Había muerto de un infarto el alcalde titular, Achille Peretti. Y estaba llamado a sustituirlo Charles Pasqua, pigmalión de Sarkozy... y víctima de un parricidio inopinado: el joven concejal (tan sólo tenía 28 años) urdió una trama a beneficio propio aprovechando que su mentor se recuperaba de una hernia.
Los psicoanalistas aluden al episodio para explicar el sentimiento de venganza hacia el progenitor (biológico, simbólico y político).
Sarkozy nunca perdonó al donjuán de su padre haberlo abandonado con cinco años. Tampoco quiso identificarse con la cultura húngara ni llevaba puesto el anillo nobiliario de una familia chejoviana que emigró de Budapest hasta París para amortiguar el latigazo comunista.
Llama la atención el orgullo patriótico de Sarko teniendo en cuenta que seis de sus ocho bisabuelos no eran franceses. También su venerado abuelo y educador provenía de una familia grecosefardí que abjuró cívicamente de la estrella de David.
Ya se ha ocupado Le Pen de recordar el árbol genealógico de Sarkozy para denigrarlo como bastardo de Francia. Expresión hiperbólica e indecorosa de una campaña de demonización que han atizado los medios de la izquierda y que han voceado sus rivales. Acusan a Sarkozy de peligroso y extremista. Lo identifican con el delirio del Frente Nacional.
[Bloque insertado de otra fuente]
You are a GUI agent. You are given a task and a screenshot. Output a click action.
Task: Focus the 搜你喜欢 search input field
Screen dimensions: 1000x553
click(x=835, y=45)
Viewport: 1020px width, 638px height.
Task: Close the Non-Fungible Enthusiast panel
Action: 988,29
Sospechan que el providencialismo sarkozyano puede propagar la cólera.
Es una caricatura de Sarkozy. Un retrato que lo despoja de su fe granítica y de su obstinación aznarista. Una distorsión, en suma, que distrae la naturaleza reformista del presidenciable. Sería más fácil atacarlo por su ambigüedad económica (¿liberal o proteccionista?); cuestionar la heterogeneidad de sus referencias ideológicas (de Malraux a Camus); reprocharle la amalgama entre identidad e inmigración; discutir, incluso, el oxímoron que subyace en el lema de la «ruptura tranquila».
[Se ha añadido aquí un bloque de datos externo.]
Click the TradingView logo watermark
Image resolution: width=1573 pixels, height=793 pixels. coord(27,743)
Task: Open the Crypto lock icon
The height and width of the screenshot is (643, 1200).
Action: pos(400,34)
Sarkozy quiere romper con el sistema que él mismo ha protagonizado como ministro ( Economía e Interior) y como líder de un partido que lleva ocupando el Elíseo desde 1995. Denuncia la degeneración de la política francesa, pero lo hace, como en Marsella, delante de los halcones del Ejecutivo y en presencia de Alain Juppé y Raffarin, ex jefes de gobierno a las órdenes de Chirac reciclados en corifeos del nuevo mesías.
Quiere decirse que Sarkozy, puestos a romper, también tiene que romper consigo mismo y con sus implicaciones políticas del pasado. No basta con asesinar (otra vez) el reflejo paternal de Chirac. Tampoco es suficiente vocear su reputación del primer policía de Francia ni rentabilizar a beneficio propio los temores de los franceses (inmigración, seguridad).
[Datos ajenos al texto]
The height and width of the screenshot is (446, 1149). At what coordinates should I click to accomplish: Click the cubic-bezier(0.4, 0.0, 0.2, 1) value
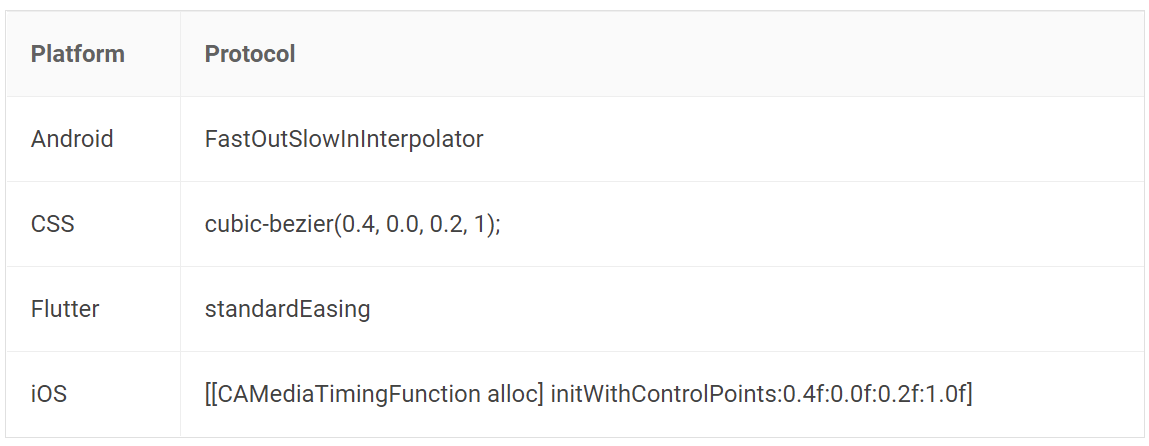(x=352, y=223)
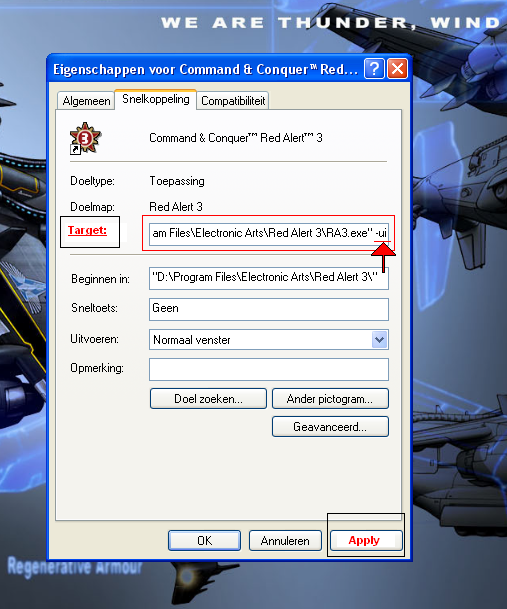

La metamorfosis sobrevino mediática y teóricamente el día de su investidura: «He cambiado», repitió una y otra vez desde la tribuna.
El ejercicio de humanidad ha revestido su programa de una pátina moralizadora. Sarko habla de valores. Proclama la meritocracia. Exige a los inmigrantes la comunión de la República.
Quiere que los niños de pongan de pie cuando el profesor entra en clase. Incita al riesgo y al coraje. Como hizo él cuando tuvo delante a los compañeros del sindicato comunista: «Un día seré presidente de Francia».